Installé en juin 2017 à Saint-Cannat, Nicolas Bottero voit dans les soirées vigneronnes la pleine illustration de sa volonté de promouvoir le terroir et ses acteurs : « Je fonctionne à l’inverse de mes confrères, décrit-il. Je demande à un vigneron de sélectionner 5 vins que je déguste avec lui et c’est ensuite que j’élabore les plats et menu en accord. Le propriétaire du mas éponyme poursuit : Chaque soirée vigneronne m’assure de 35 à 50 couverts qui en apprécient le ton détendu ; j’aime ce principe car habituellement, les clients commandent une bouteille et n’ont pas de vue globale sur l’ensemble des cuvées d’un domaine ».

le Julien restaurantSi chaque soirée se déroule en « mode générosité », beaucoup de cuisiniers confient sous le manteau que c’est une opération rentable car, confie l’un d’eux qui souhaite rester anonyme, « un vigneron facture à petits prix ses cuvées courantes et offre quelques raretés.
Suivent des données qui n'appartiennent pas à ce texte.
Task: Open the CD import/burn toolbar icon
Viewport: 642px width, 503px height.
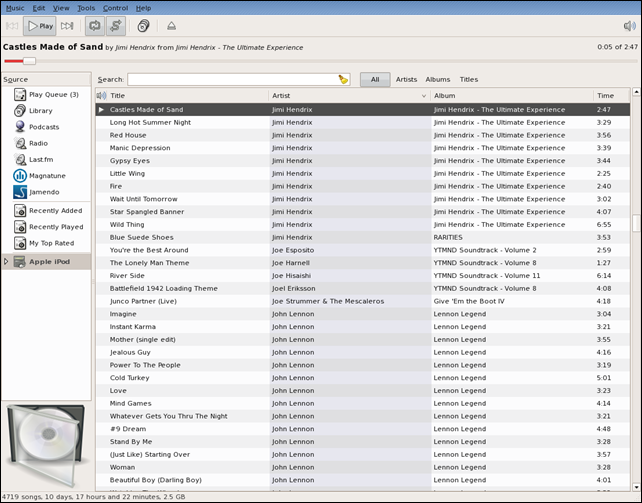Action: 143,26
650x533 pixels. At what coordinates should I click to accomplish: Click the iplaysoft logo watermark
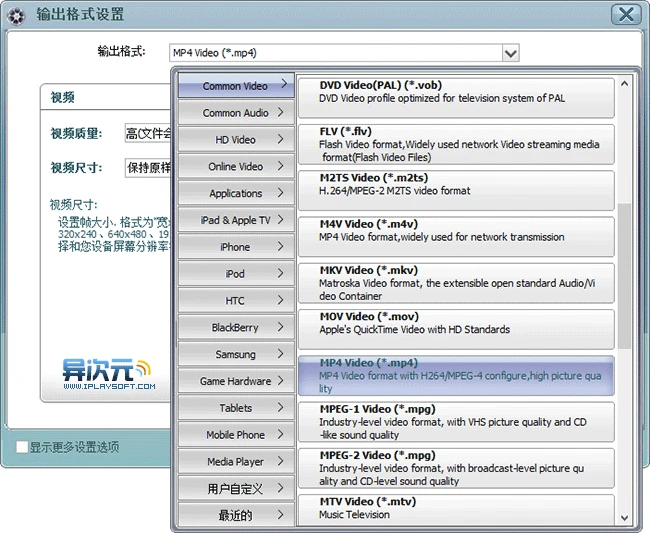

C’est une opération gagnant-gagnant-gagnant qui profite au restaurateur, au vigneron et au client ». Un autre affirme que « c’est un excellent moyen de remplir un restaurant qui, sans ça, serait vide ». Sans compter les souvenirs car c’est bien connu, aller au restaurant ne suffit plus, il faut que le client vive une expérience, ait quelque chose à raconter de supplémentaire… Et là, il est servi !

L’essor des bars à vin

A Marseille dans les années 1990, les bars à vin dignes d’intérêt se comptaient sur les doigts d’une main, la Part des Anges (rue Sainte) et les Buvards (Grand’rue) se taillant la part du lion. En 2017, on recensait a minima 17 bars à vin et tout indique que la tendance va s’amplifier. Comment expliquer ce phénomène ? Un sondage Ipsos à la demande des vins de Loire indiquait il y a quelques années que contrairement aux bars traditionnels, fréquentés surtout par des hommes, les bars à vin accueillent une clientèle mixte. Leur clientèle est aussi assez jeune, puisqu’elle est essentiellement constituée de personnes âgées de 30 à 45 ans. Ce sont, pour une bonne moitié, des amateurs de vins qui ne sont pas forcément spécialistes. Les « experts » ne représentent que 20 % de la clientèle. Tout autant que les néophytes. Ces clients souhaitent fréquenter un lieu convivial, déguster des vins de qualité et découvrir des nouveautés. Sur ce dernier point, les patrons de bars sont unanimes : la clé de leur réussite passe par l’innovation. À ce titre, plus de la moitié propose des soirées de dégustation pour faire connaître des vignerons et leurs vins.